* [Excerpted passage]:
* Start *

The Nakba has a dual meaning today. On one hand, it is about the hundreds of villages that were razed in 1948 and the hundreds of thousands of refugees who lost their homes. On the other hand, Palestinians continue to suffer the Nakba daily – the separation of families, continuous confiscations of land and settlements choking every Palestinian village and town.

Palestinians today mark 64 years since the Nakba (catastrophe). They are not commemorating a historical event that has long passed, or a sad moment in their past. Many of the Palestinian people are living the reality of the Nakba today. The pain of the open wound has not healed.

Sixty-four years after the Nakba, Palestinians still have no state and no equality. Refugee camps still exist all over the world and a majority of Palestinians live in the diaspora. Against their will, the Nakba divided the Palestinian people between Palestine and diaspora, between Gaza and the West Bank, between those who hold a refugee identification card and who don’t.

The Nakba has a dual meaning today. On one hand, it is about the hundreds of villages that were razed in 1948 and the hundreds of thousands of refugees who lost their homes. I remember taking a group to Qubeibeh, a Palestinian village on the outskirts of Hebron. Qubeibeh was destroyed in 1948. On the trip, I asked two Palestinians who lived there before the war to join us. They walked around the destroyed village telling the stories of each house, each family, the gossip of the town, funny and sad anecdotes. The tears streaming down their faces were tears of longing and passion, about loss and love.

Palestinian school at a refugee camp in 1948 (photo:flickr/gnuckx)

However, this is only one aspect of the Nakba. Palestinians today feel that the Nakba didn’t end in ’48. They suffer the Nakba daily – the separation of families, continuous confiscations of land and the settlements choking every Palestinian village and town.

The Nakba is the present as much as it is the past. To my parents who built their house in Bethany, which is five kilometers outside Jerusalem, the Nakba is as real today as it was 64 years ago. But my parents aren’t allowed to live in their house if they want to keep their Jerusalem ID. They must rent an apartment in Jerusalem. Yet the Ma’aleh Adumim settlement is walking distance from my parent’s home in Bethany. It is perfectly “legal” for Israeli Jews to live there, but not for my parents. Every time my father travels through checkpoints to water the garden he planted and to take care of the empty house – while not being allowed to spend a night there –  he relives the Nakba again. When my aunt, who was born in Jerusalem but lives in Hebron, cannot come and visit us in Jerusalem because she is a “West Banker,” we live the Nakba again.

This year, Nakba commemoration is no different than in previous years. Despite many Israeli historians whose research shows that the Nakba is not a figment of the Palestinian imagination, but a real tragedy, many Israelis prefer to ignore it or not believe it. They prefer to cover their eyes and close their ears when it comes to the Palestinian story, the Palestinian pain and the Palestinian narrative.

* End *

* [Raw data]:

* Start *

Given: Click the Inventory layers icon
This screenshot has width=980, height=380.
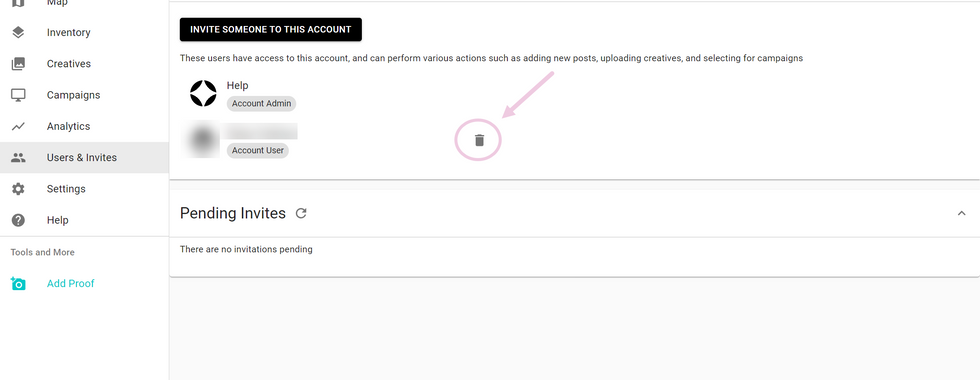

* End *

* [Tasks to complete]:
1. In the passage about the Nakba, which village on the outskirts of Hebron does the writer recall taking a group to?
2. Reproduce the part of the passage about the Nakba starting at "However, this is" and ending at "the settlements choking every Palestinian village and town.".
3. Write the next part of the passage about the Nakba, picking up after its final sentence.

* [Expected results]:
1. Qubeibeh.

2.
However, this is only one aspect of the Nakba. Palestinians today feel that the Nakba didn’t end in ’48. They suffer the Nakba daily – the separation of families, continuous confiscations of land and the settlements choking every Palestinian village and town.

3.
I understand that it is hard to learn about the narrative of “your enemy” and the suffering of that enemy, especially if it is due to your country’s practices. I remember having to walk this uncomfortable path and learn about the Israeli and Jewish narrative. At first everything in me rejected the idea and refused to sympathize. However, if peace is ever to be realized between the Palestinians and the Israelis, this must happen. Dr. Sami Adwan, Dr. Dan Bar-on and Dr. Eyal Naveh have undertaken the breakthrough work of presenting the two narratives in a joint book published recently, titled “Side by side.” The importance of recognizing the story of the other is crucial to any real peace. This is true for both Israelis and Palestinians.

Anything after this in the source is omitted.